Esos grupos o esos discursos no merecerían más espacio en estas páginas si no fuera, paradójicamente, porque su acción se dirige en enorme proporción a la práctica, se diría que obsesiva, del valor de la solidaridad. Pero a la práctica destructiva, errónea y antidemocrática de la solidaridad.

Una de las tareas que habría que afrontar con nuevos enfoques (porque se lleva años intentándolo, pero no se ve que haya resultados) es la de educar suficientemente a los ciudadanos en este asunto de la solidaridad para la supervivencia o, mejor, en el de los límites de los derechos. Las facultades de Derecho hacen lo que pueden, las que lo hacen, porque en primera instancia es un asunto, digamos, más de técnica jurídica. Pero eso, naturalmente, no llega al conjunto de la ciudadanía, que en realidad y por no prolongar el diagnóstico puede decirse que está hecha un lío al respecto. Los límites de los derechos es todo un tema que justificaría por sí solo una biblioteca entera de reflexiones que evidentemente no cabe aquí; baste de momento con afirmar la necesidad de esa noción de límites, por más elemental que parezca. Porque de darla por obvia, lo que se ha conseguido es que en la práctica real y social las personas reclamen ilimitación de sus derechos: es lo que sucede cuando alguien habla a gritos en un restaurante, y sus víctimas cercanas le piden que baje un poco el volumen, y él se ratifica en los gritos «porque tengo derecho a hablar como quiera y si te molesta, vete a otro restaurante». O lo que presenciamos cuando alguien se cree con derecho a alquilar una vivienda y luego no pagar ese alquiler pero permanecer en ella porque, ¡hasta la Constitución lo afirma!, él tiene «derecho a una vivienda digna». Los casos son claros y casi ubicuos. En lo que nos importa aquí, la solidaridad siempre está gravitando, y sus sujetos lo proclaman incansablemente, alrededor del sol de los derechos que a menudo llaman «inalienables». La rotundidad con la que se suelen confeccionar esos discursos que parecen querer siempre ser indignados fuerza, quizá, a usar cierta brocha gorda, y acaba siendo igualmente «inalienable» el derecho a recibir solidaridad, lo que casi suele traducirse inmediatamente por la simétrica obligación de proporcionársela que tendrían los administradores públicos (a menudo en los discursos añaden también esa obligación como adjudicable a las personas privadas).
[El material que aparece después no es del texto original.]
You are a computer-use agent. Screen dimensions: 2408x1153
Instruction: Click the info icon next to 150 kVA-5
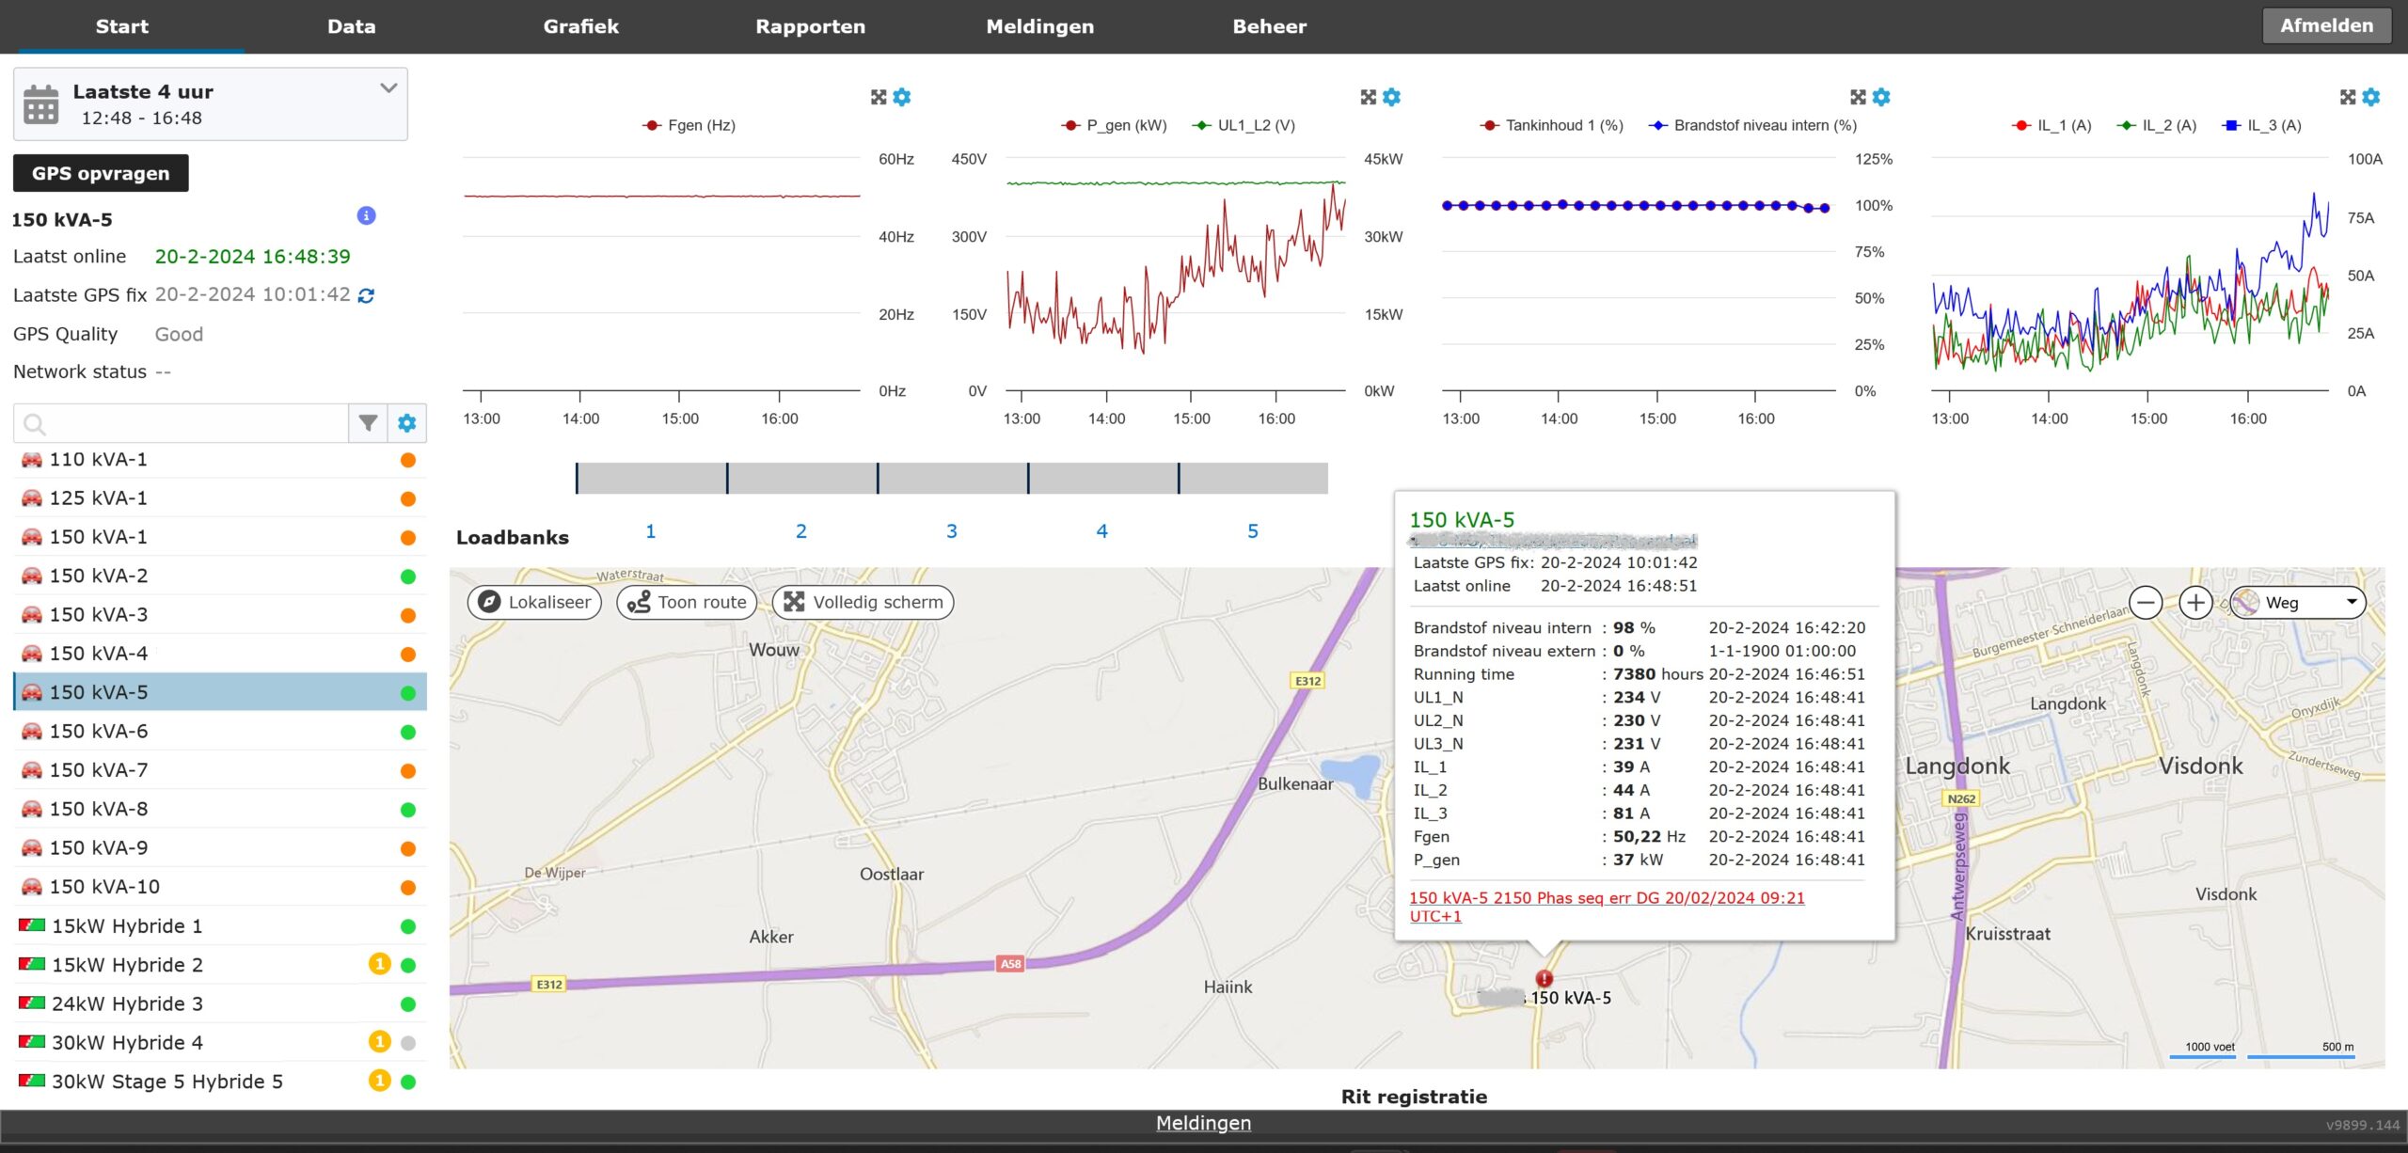click(x=365, y=215)
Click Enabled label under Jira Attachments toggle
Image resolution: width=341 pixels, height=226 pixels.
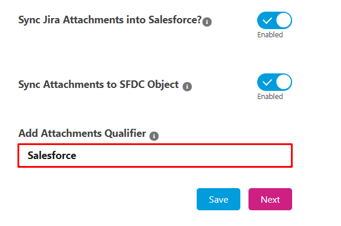270,35
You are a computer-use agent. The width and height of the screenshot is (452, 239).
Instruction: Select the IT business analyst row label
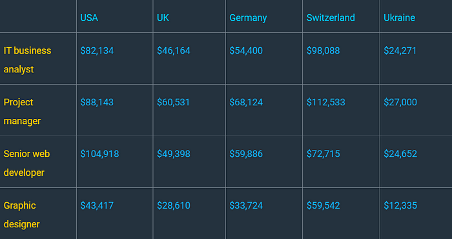click(x=27, y=60)
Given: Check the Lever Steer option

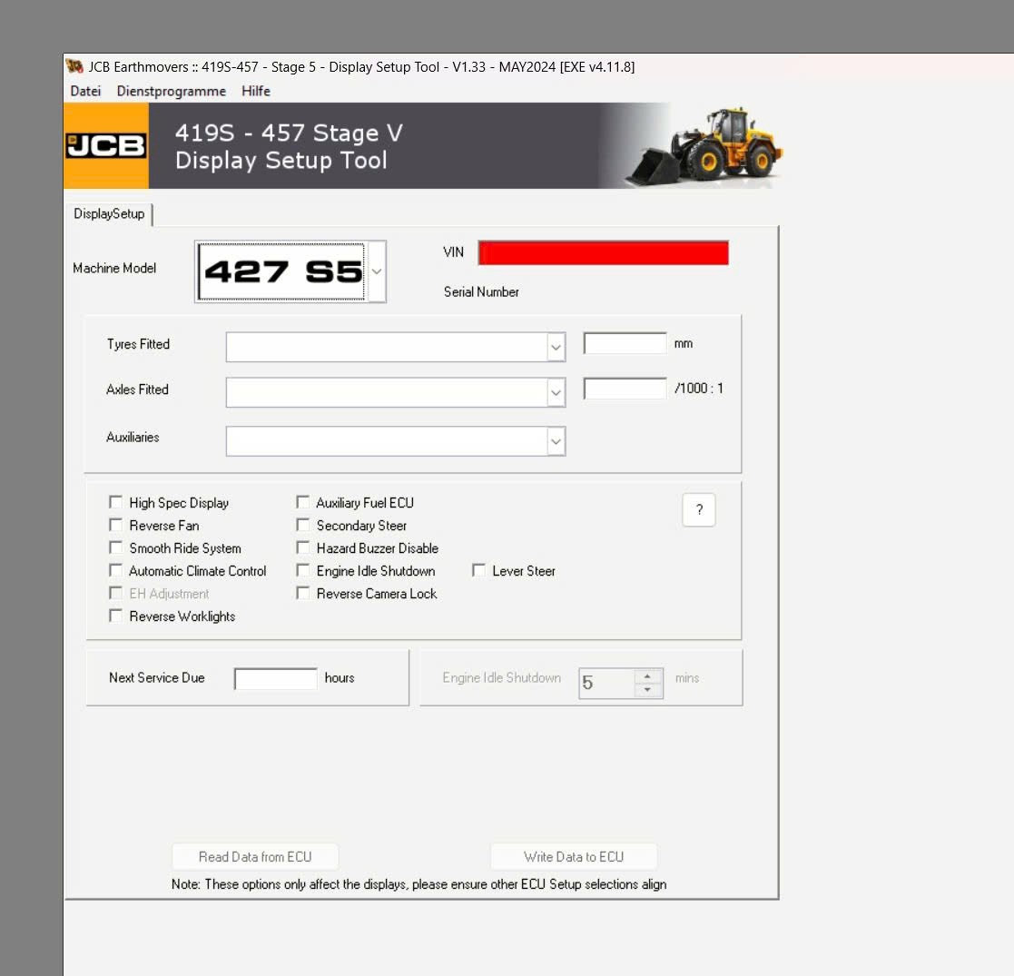Looking at the screenshot, I should pyautogui.click(x=478, y=569).
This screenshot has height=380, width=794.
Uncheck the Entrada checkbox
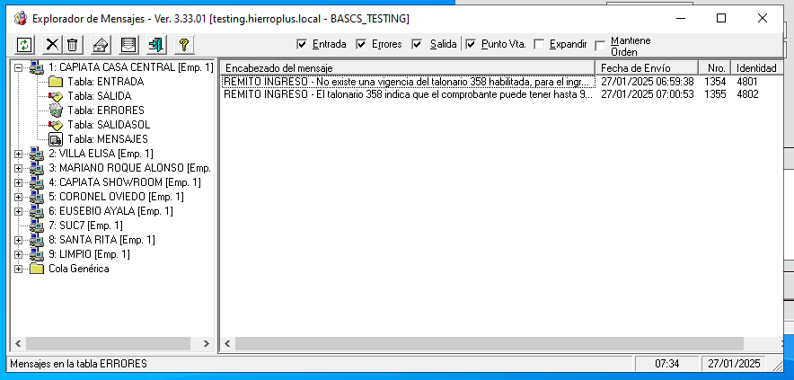click(x=302, y=44)
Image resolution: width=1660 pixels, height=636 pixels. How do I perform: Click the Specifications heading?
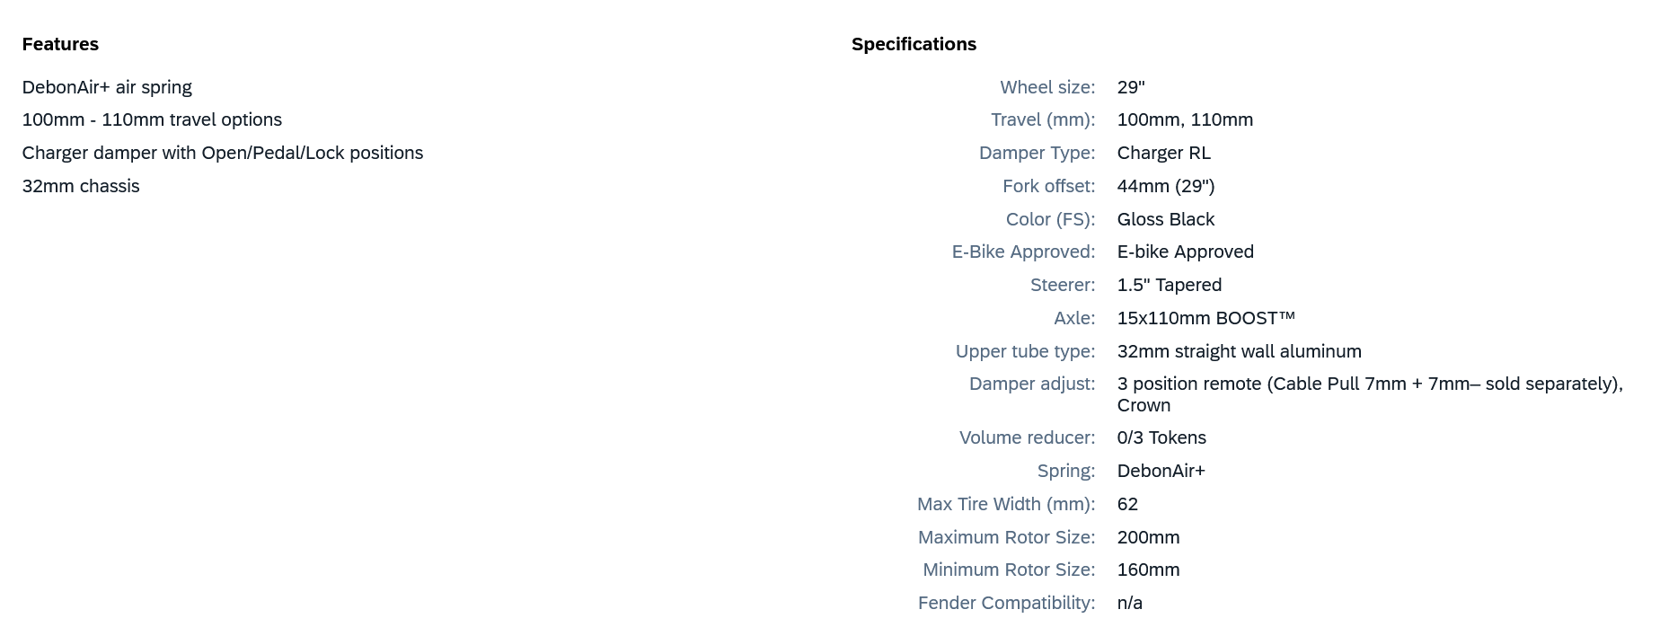[x=914, y=44]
Todo ello constituye un panorama que se acerca a lo intratable por caótico. Así que probablemente conviene ser muy elemental en las primeras reflexiones.

La solidaridad de una sociedad democrática avanzada incluye ciertos extremos relacionados con la solidaridad para la supervivencia de los individuos; pero si esta solidaridad no llega a ser definitiva o institucional o indiscutible, la sociedad no deja de ser democrática. Dicho de otro modo: puede haber, y probablemente hay, sociedades perfectamente democráticas sin que el ejercicio de la solidaridad sea uno de sus elementos constituyentes. Las mentalidades democráticas (y por cierto las no democráticas) europeas empiezan en este instante a sentir un chirrido. Porque, como es sabido, la democracia «avanzada» europea ha incluido esa solidaridad en sus cimientos. Pero no olvide el europeo de hoy que a finales del primer cuarto del siglo XXI hay algunas de esas sociedades democráticas arquetípicas que están retirando, por ejemplo, los servicios públicos de salud (Países Bajos, por ejemplo), o planteándose reducir a mínimos las prestaciones y elevar a máximos las condiciones de las pensiones de jubilación (casi todos), y así sucesivamente. Esto nos obliga a considerar una noción quizá incómoda para nosotros los europeos, pero ineludible: la de la posibilidad de concentrar todo el ejercicio de la solidaridad democrática no en la supervivencia de los objetos de solidaridad, sino en horizontes posteriores como la convivencia. Y la supervivencia quedaría, pues, en manos de la fortuna personal, del azar, o quizá de la solidaridad privada.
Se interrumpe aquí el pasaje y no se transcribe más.